━━━━━ Supplied material ━━━━━

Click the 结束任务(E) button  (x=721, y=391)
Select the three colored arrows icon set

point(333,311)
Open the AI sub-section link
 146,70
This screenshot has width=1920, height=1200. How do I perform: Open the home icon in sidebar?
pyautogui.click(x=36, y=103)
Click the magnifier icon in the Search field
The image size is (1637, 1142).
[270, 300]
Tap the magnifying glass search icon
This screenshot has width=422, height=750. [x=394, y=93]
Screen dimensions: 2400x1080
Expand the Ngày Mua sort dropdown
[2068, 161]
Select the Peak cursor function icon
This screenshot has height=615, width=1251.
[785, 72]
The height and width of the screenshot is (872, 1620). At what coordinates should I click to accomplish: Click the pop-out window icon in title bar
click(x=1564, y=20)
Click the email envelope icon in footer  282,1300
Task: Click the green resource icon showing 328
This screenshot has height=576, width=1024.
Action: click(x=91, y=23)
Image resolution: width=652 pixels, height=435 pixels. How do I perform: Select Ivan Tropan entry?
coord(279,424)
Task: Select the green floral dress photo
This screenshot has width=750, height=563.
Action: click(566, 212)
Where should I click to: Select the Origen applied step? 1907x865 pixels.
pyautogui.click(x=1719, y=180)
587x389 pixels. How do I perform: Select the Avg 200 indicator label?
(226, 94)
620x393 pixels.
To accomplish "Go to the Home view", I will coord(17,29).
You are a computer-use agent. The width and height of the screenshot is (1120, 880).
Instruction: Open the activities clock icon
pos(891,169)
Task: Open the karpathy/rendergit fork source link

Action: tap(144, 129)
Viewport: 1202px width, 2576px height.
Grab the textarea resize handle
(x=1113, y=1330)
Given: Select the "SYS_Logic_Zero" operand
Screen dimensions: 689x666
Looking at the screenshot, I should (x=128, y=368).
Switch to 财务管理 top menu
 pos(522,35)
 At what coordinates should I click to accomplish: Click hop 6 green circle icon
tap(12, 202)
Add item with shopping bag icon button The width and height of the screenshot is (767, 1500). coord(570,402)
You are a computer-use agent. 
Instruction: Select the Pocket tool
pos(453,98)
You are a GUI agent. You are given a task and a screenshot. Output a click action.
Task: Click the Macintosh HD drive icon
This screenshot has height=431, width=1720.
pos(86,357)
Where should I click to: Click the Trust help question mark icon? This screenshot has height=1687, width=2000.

━━━━━

Written exercise:
Change every "Select" in the rows above to "Choose" and give all the rows again with nothing else altered.

Output of the exercise:
Click the 结束任务(E) button  (x=721, y=391)
Choose the three colored arrows icon set

point(333,311)
Open the AI sub-section link
 146,70
This screenshot has width=1920, height=1200. How do I perform: Open the home icon in sidebar?
pyautogui.click(x=36, y=103)
Click the magnifier icon in the Search field
The image size is (1637, 1142).
[270, 300]
Tap the magnifying glass search icon
This screenshot has width=422, height=750. [x=394, y=93]
Screen dimensions: 2400x1080
Expand the Ngày Mua sort dropdown
[2068, 161]
Choose the Peak cursor function icon
This screenshot has height=615, width=1251.
[785, 72]
The height and width of the screenshot is (872, 1620). At what coordinates should I click to accomplish: Click the pop-out window icon in title bar
click(x=1564, y=20)
Click the email envelope icon in footer  282,1300
Task: Click the green resource icon showing 328
This screenshot has height=576, width=1024.
Action: click(x=91, y=23)
Image resolution: width=652 pixels, height=435 pixels. How do I perform: Choose Ivan Tropan entry?
coord(279,424)
Task: Choose the green floral dress photo
This screenshot has width=750, height=563.
Action: click(566, 212)
Where should I click to: Choose the Origen applied step? 1907x865 pixels.
pyautogui.click(x=1719, y=180)
587x389 pixels. How do I perform: Choose the Avg 200 indicator label?
(226, 94)
620x393 pixels.
To accomplish "Go to the Home view", I will coord(17,29).
You are a computer-use agent. The width and height of the screenshot is (1120, 880).
Instruction: Open the activities clock icon
pos(891,169)
Task: Open the karpathy/rendergit fork source link

Action: tap(144, 129)
Viewport: 1202px width, 2576px height.
Grab the textarea resize handle
(x=1113, y=1330)
Given: Choose the "SYS_Logic_Zero" operand
Screen dimensions: 689x666
Looking at the screenshot, I should (x=128, y=368).
Switch to 财务管理 top menu
 pos(522,35)
 At what coordinates should I click to accomplish: Click hop 6 green circle icon
tap(12, 202)
Add item with shopping bag icon button The width and height of the screenshot is (767, 1500). coord(570,402)
You are a computer-use agent. 
Instruction: Choose the Pocket tool
pos(453,98)
You are a GUI agent. You are given a task and a screenshot. Output a click action.
Task: Click the Macintosh HD drive icon
This screenshot has height=431, width=1720.
pos(86,357)
Where should I click to: Click the Trust help question mark icon? This screenshot has height=1687, width=2000.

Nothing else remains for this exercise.